Our conversation was at first in Italian ; but when a French lady arrived to join our party, it changed to French, both of which languages she spoke with an eloquence rarely equalled; and her whole discourse seemed to be composed of “thoughts that breathe and words that burn.” She spoke with great feeling, of the degraded and oppressed condition of her beloved country, Italy; and suppressed with some difficulty the emotion under which she was evidently struggling, when she said she had bidden it an eternal adieu! She expressed herself surprised and delighted at the grandeur and extent of the territory occupied by the several States of this great Republican Union; and charmed with all she had yet seen of the workings of its political system, in which freedom of sentiment and freedom of expression was enjoyed by all on topics of religion and government, and the freest exercise allowed to enterprize and industry in every branch of human undertaking. This was a state of things so new to her sight and experience, though often read of in books, dreamt of in theory, and hoped for in her aspirations after Italian liberty, but never before realized within her actual vision, that she sometimes doubted whether all she saw around her was real, or merely an allusion.

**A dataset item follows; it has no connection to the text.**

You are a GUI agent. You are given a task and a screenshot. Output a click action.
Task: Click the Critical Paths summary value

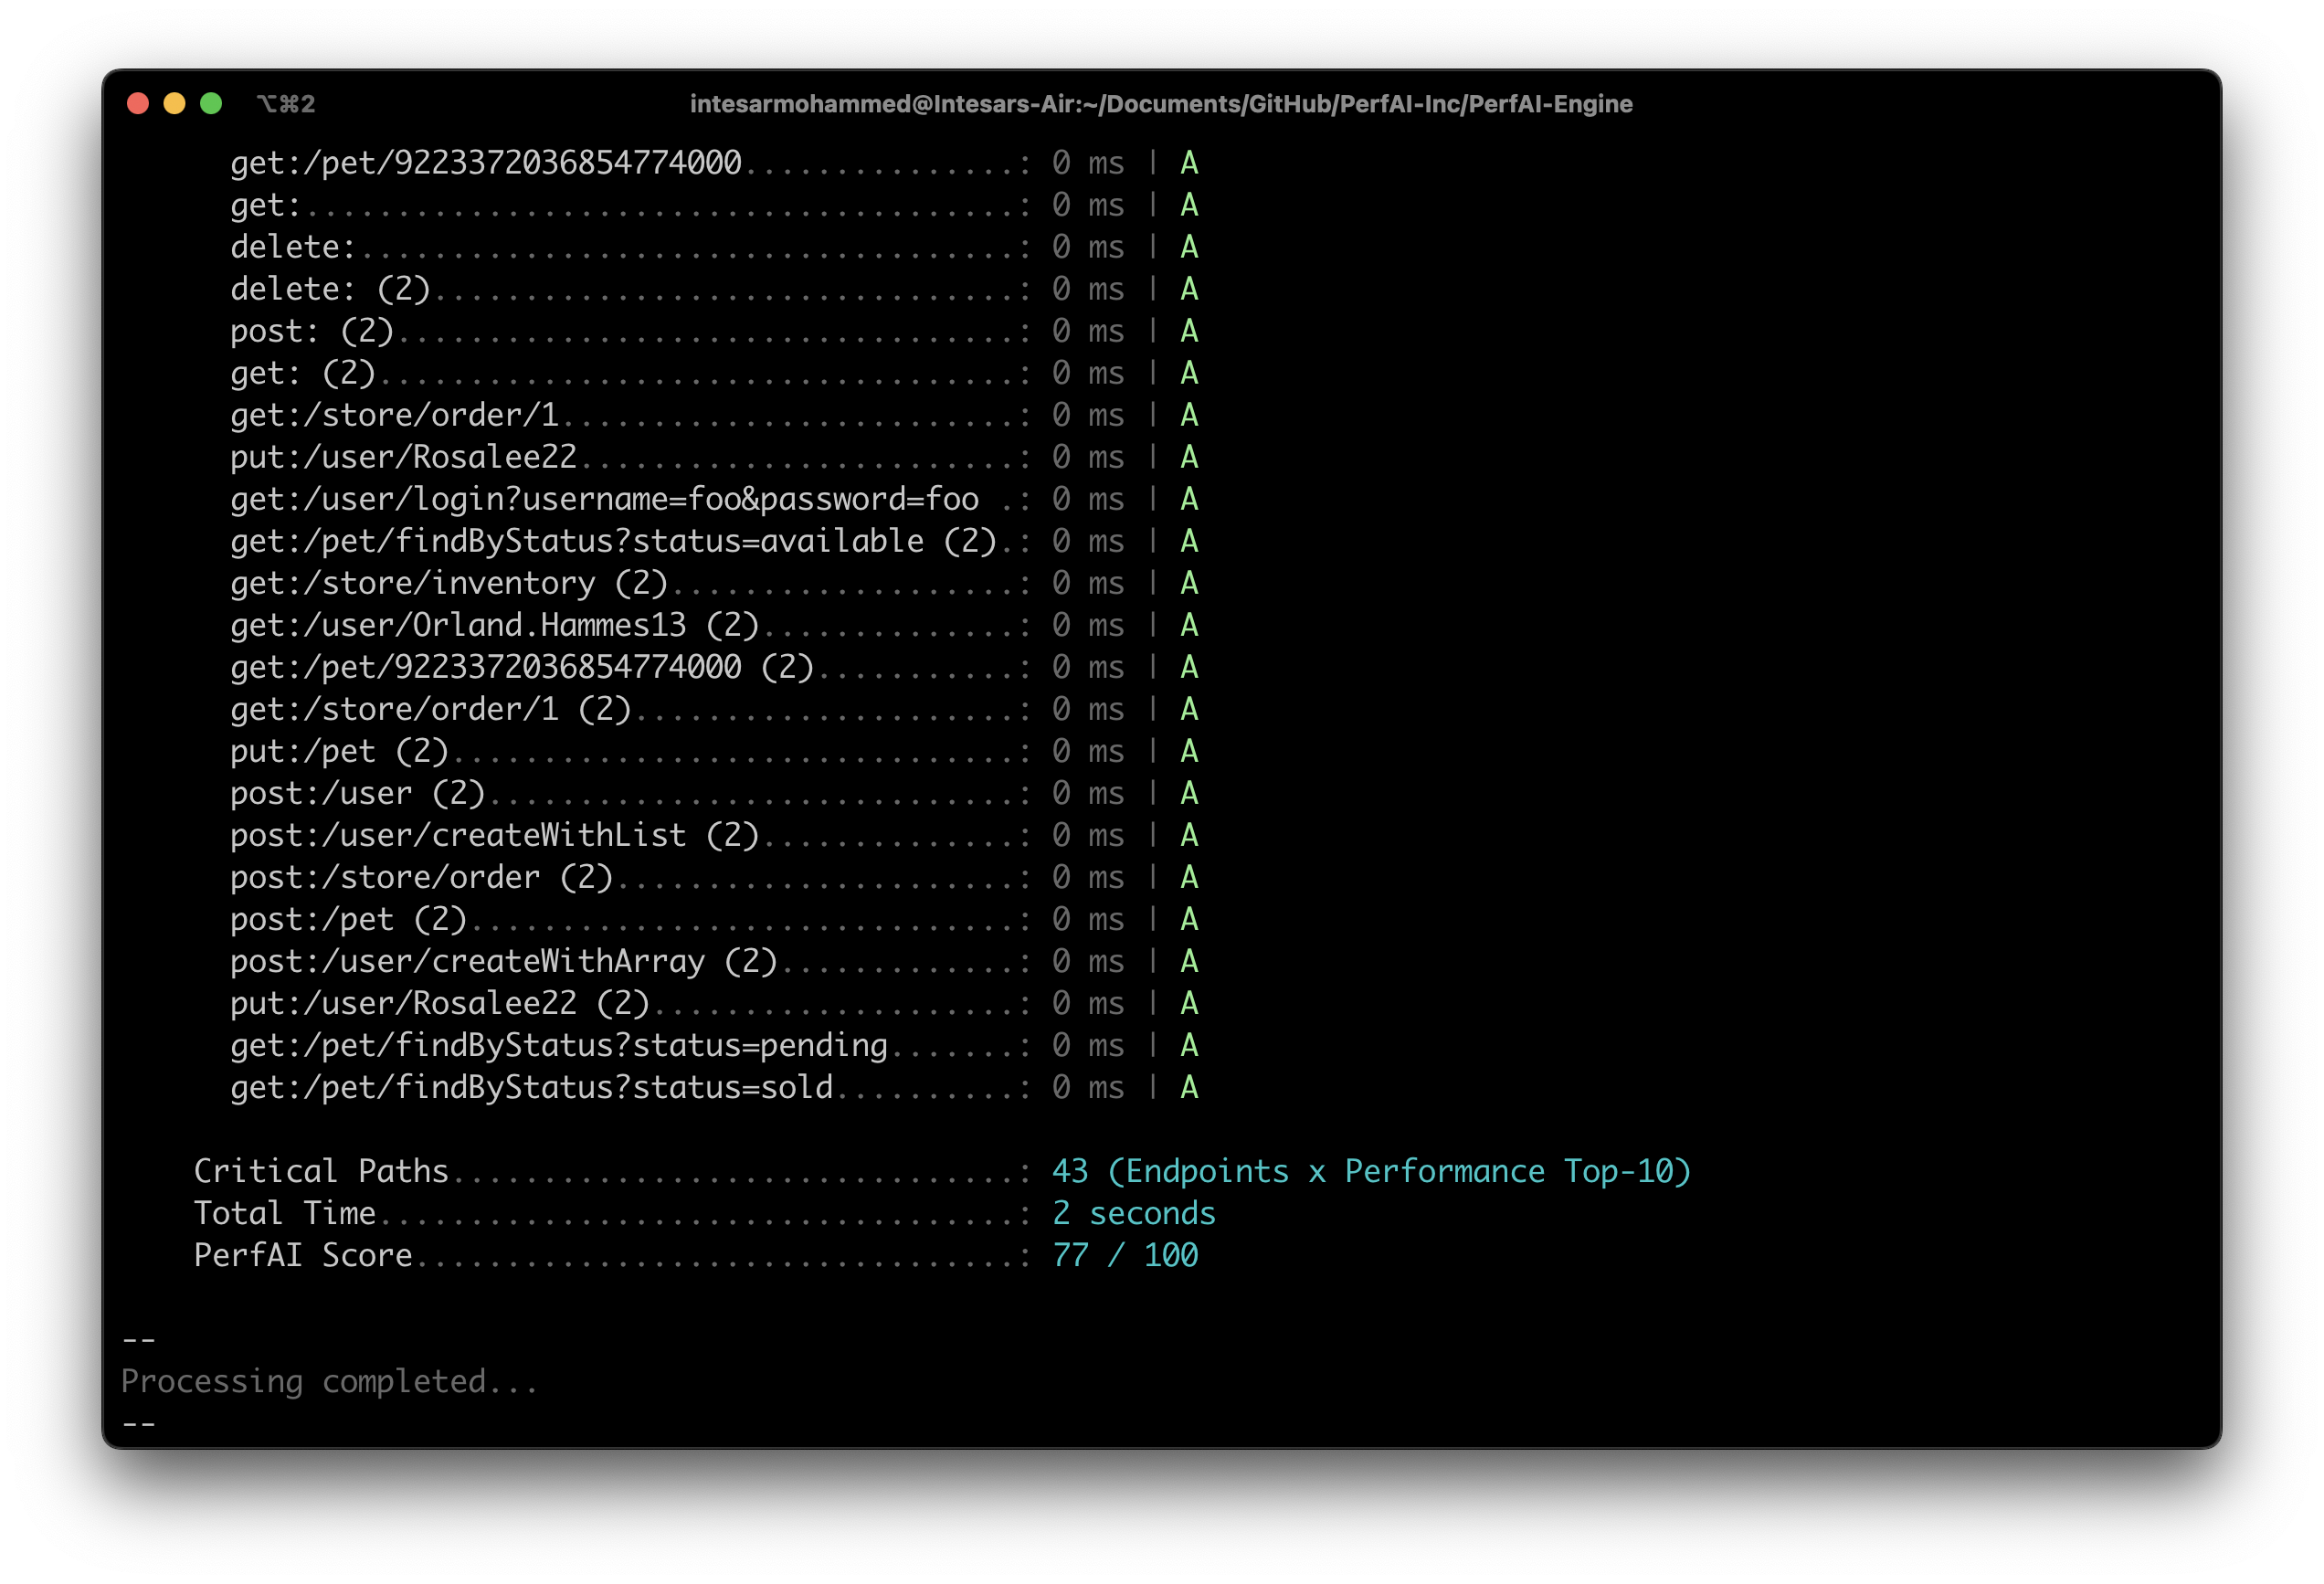click(1372, 1170)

Sometimes she dreaded, too, lest so fair a fabric should be prematurely undermined by some destroying principle, or some corrupting power, and thus the great example of self-government which it was exhibiting to the world, be frustrated or destroyed, before the enemies of human liberty would allow its grand experiment to be completed. Her grief, at seeing the continued existence, and hearing the continued defence of negro slavery, was the only drawback to her satisfaction; but this she condemned in terms of just indignation, and admitted, that with all their many claims to admiration, the Americans could never be recognized as a great or truly free people, until they should put away this reproach from them, by emancipating their slaves.
Since my favoured and happy residence with Lady Hester Stanhope, in the mountains of Palestine, I had never witnessed so noble a union of high birth, mental power, lofty aspirations, and generous impulses, blended with so much refinement of manners, and the whole crowned by the utmost affability and kindness, as in the person of America Vespucei. It is not too much to say of her, that there is no throne in Europe, which she would not elevate by her wisdom; no court which she would not adorn by her manners; no family, that she would not delight by her conversation; and no man, however noble in birth, profound in erudition, high in station, or opulent in fortune, to whom she would not be a source of intellectual and social enjoyment, if he could but win her respect and confidence, and become the object of her esteem as well as of her affections.
The Slave States of America by James Silk Buckingham, 1842.